Swiatek’s next opponent is Sakkari, who secured a place in her 6th semi-final of the season with a 7-5 6-3 win over Czech wild-card Martincova after 1 hour and 36 minutes.
Sakkari has risen to a career-high of 12 in the world after reaching two Grand Slam semi-finals at Roland Garros and the US Open.
Earlier, the Greek got the early break in the opening game against Martincova, whom she had beaten on both of their previous meetings.
Despite failing to serve out the opening set at the first time of asking over the Czech, who was playing her first WTA 500 quarter-final, Sakkari maintained her control to take her head-to-head lead to 3-0.
The No 4 seed had faced 2 break points in the 10th game, when she was broken at 5-4 in the opener, but she converted her 3rd break point in the 11th to win the set 7-5.

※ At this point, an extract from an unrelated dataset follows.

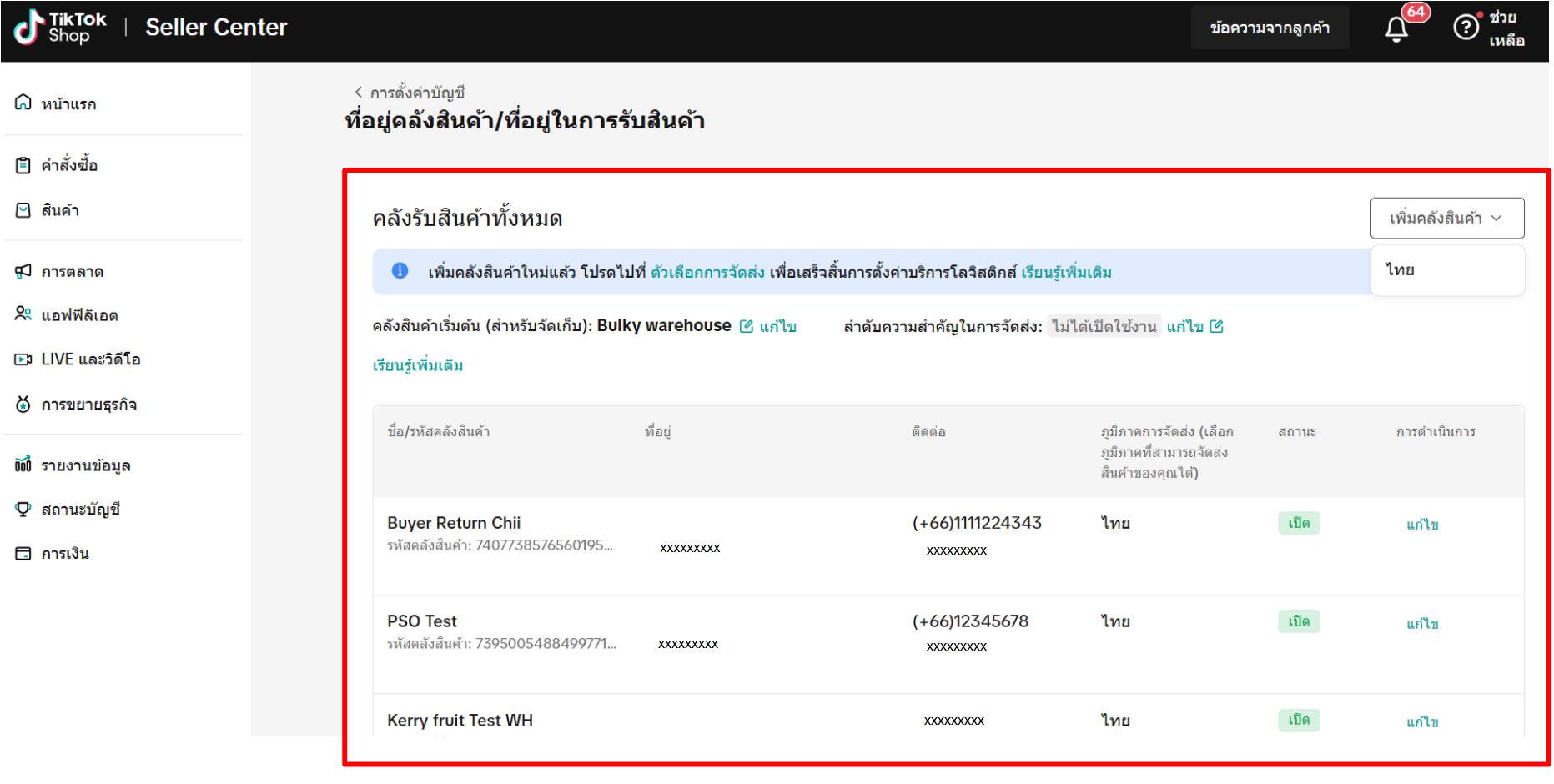
Task: Click แก้ไข for Buyer Return Chii warehouse
Action: click(1422, 525)
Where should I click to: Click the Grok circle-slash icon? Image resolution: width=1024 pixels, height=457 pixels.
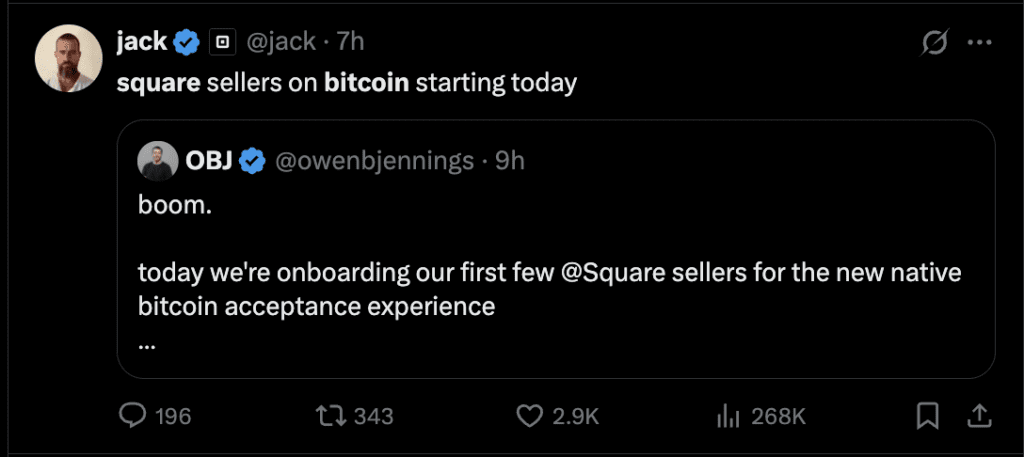click(936, 43)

Sakkari, who was at her imperious best against Jelena Ostapenko in her previous match, was not quite so on song in this encounter, committing 29 unforced errors off the ground and landing only 63% of her first serves, but the potency of her deliveries was such that she faced break points in just the one game.
She kept Martincova from gaining any momentum in the second set as the Czech visibly wilted after spending nearly five-and-a-half hours on court over her previous two rounds, and turned the screw with a succession of ruthless winning drop-shots.
Meanwhile, in Kvitova’s 6-4 6-4 win over the in-form Teichmann, the 2nd seed hammered 24 winners on her way to the last 4 after the 1 hour 36 minute quarter-final contest.
The former World No 2 and two-time Wimbledon champion saved 7 of the 8 break points she faced while converting 3 of the 7 break points she had on the Swiss serve.
“Even from the baseline, we played great rallies,” Kvitova said after the match. “I have to be patient sometimes with her slices, and so I couldn’t make winners straight away, so I think it was kind of a different match today.
“She was playing with a kind of topspin from the forehand, it was just different tactics.
“I had to pull it out, it took me a little bit to get used to her game.”
The Czech is delighted to be competing on home soil.
“My family is here, because it’s like home home,” Kvitova told the press. “I was born 20 minutes by car from here.
“It’s a different tournament, I spent every afternoon before the tournament started with my family.
“It’s just different lying in your own bed. My mom took care of me, made a coffee, and good snacks as well!”
Teichmann, the World No 42, has already upset Top 20 opponents 6 times this year as she climbs up the rankings, including fellow lefty Kvitova in Dubai via retirement, which was the only prior meeting between the two.
The World No 10, however, was able to exact her revenge in front of the excited compatriot crowd on Friday, as she swept to victory.
While three of the semi-finalists followed form, the fourth proved a surprise in the final match of the day, when unseeded Kontaveit upset Bencic, 6-4 6-3, to set up a match with Kvitova.
The Estonian needed just an hour and 14 minutes to get past the Swiss, striking 29 winners against 19 unforced errors, while Bencic, on the other hand, had only 12 winners to 18 unforced errors.
Kontaveit converted 74.4 percent of her first-serve points and was the more aggressive as she powered her way to a 5-1 lead in the opening set, and held a set point, but Bencic pulled off a stirring comeback, firing a winner to save that, and another at 5-3 as well.
The 3rd seed eventually clawed both breaks back to get back on serve at 5-4, but Kontaveit attacked again in the following game, using outrageous returns to reach triple set point, and converting on the first.
The second saw a trade of early breaks, but Kontaveit settled into the set and took charge for good by slamming a backhand winner down the line to break for 4-2.
A love hold for 5-2 moved her one step closer, and the unseeded Estonian wrapped up the match two games later with a crosscourt backhand winner.